▶ _TEXTE CITÉ_:
_ _ _ _

L’extrême délicatesse de l’Andantino qui ouvre la Ballade en fa majeur Op.38 n°2 relève de ces raffinements qui laissent songeur. La tonicité de son interruption par le motif Presto flamboie comme mille diables ! La reprise du thème, puis son développement, renoue avec l’aimable finesse liminaire, épicée par le frisson più mosso, avant un nouveau surgissement du feu, dûment mené jusqu’au brasier lisztien de l’Agitato. Des trésors de nuance sont déployés dans la Ballade en la bémol majeur Op.47 n°3 dont la pudeur douce se colore bientôt d’inquiétude, avant le grand geste triomphal dont Jean-Paul Gasparian se joue aisément. Enfin, avec son chant infiniment discret, parfois aux confins du non-dit, l’interprétation de la Ballade en fa mineur Op.52 n°4 charme le plus assurément l’écoute, au fil d’un chemin parsemé d’aspersions debussystes, conclu en fougue échevelée.

_ _ _ _

▶ _DONNÉES PRÉSENTÉES_:
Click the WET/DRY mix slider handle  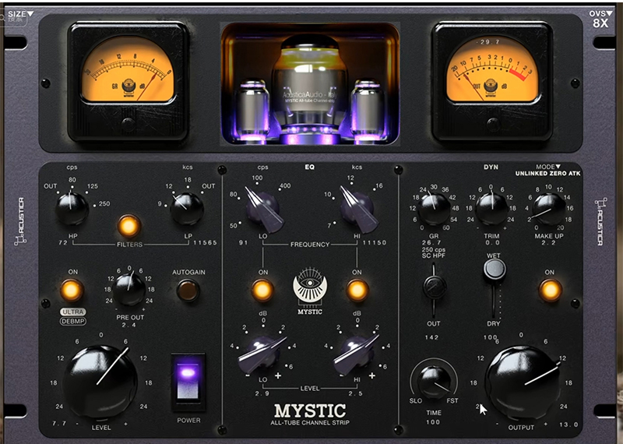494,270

_ _ _ _

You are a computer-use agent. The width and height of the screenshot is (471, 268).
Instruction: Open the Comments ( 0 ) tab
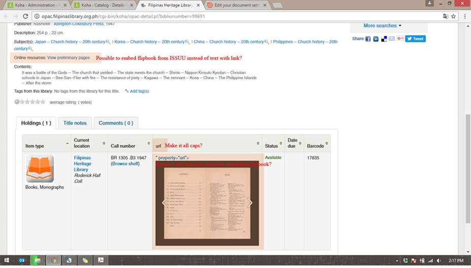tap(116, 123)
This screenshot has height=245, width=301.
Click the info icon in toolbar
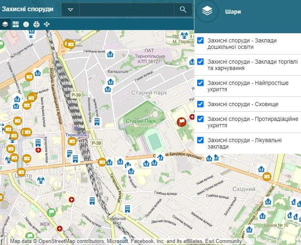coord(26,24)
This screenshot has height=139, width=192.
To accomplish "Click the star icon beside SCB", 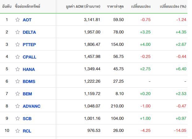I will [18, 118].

_ _ _ _

▶ _EXERCICE PROPOSÉ A_: Indiquez si chacune des affirmations suivantes concorde avec le texte cité, en répondant par oui ou par non et en citant à l’identique les mots décisifs : (i) la Ballade en fa majeur Op.38 n°2 s’ouvre sur un Andantino ; (ii) c’est la Ballade en la bémol majeur Op.47 n°3 qui se conclut en fougue échevelée ; (iii) Jean-Paul Gasparian se joue aisément du grand geste triomphal de la Ballade en la bémol majeur Op.47 n°3.
▶ _EXERCICE PROPOSÉ B_: Recopiez tout le passage du texte cité depuis « L’extrême délicatesse de » jusqu’à « en fougue échevelée. » inclus.

▶ _RÉPONSE COMPLÈTE A_:
(i) Oui : « L’extrême délicatesse de l’Andantino qui ouvre la Ballade en fa majeur Op.38 n°2 ».
(ii) Non : « l’interprétation de la Ballade en fa mineur Op.52 n°4 charme le plus assurément l’écoute, au fil d’un chemin parsemé d’aspersions debussystes, conclu en fougue échevelée ».
(iii) Oui : « la Ballade en la bémol majeur Op.47 n°3 dont la pudeur douce se colore bientôt d’inquiétude, avant le grand geste triomphal dont Jean-Paul Gasparian se joue aisément ».

▶ _RÉPONSE COMPLÈTE B_:
L’extrême délicatesse de l’Andantino qui ouvre la Ballade en fa majeur Op.38 n°2 relève de ces raffinements qui laissent songeur. La tonicité de son interruption par le motif Presto flamboie comme mille diables ! La reprise du thème, puis son développement, renoue avec l’aimable finesse liminaire, épicée par le frisson più mosso, avant un nouveau surgissement du feu, dûment mené jusqu’au brasier lisztien de l’Agitato. Des trésors de nuance sont déployés dans la Ballade en la bémol majeur Op.47 n°3 dont la pudeur douce se colore bientôt d’inquiétude, avant le grand geste triomphal dont Jean-Paul Gasparian se joue aisément. Enfin, avec son chant infiniment discret, parfois aux confins du non-dit, l’interprétation de la Ballade en fa mineur Op.52 n°4 charme le plus assurément l’écoute, au fil d’un chemin parsemé d’aspersions debussystes, conclu en fougue échevelée.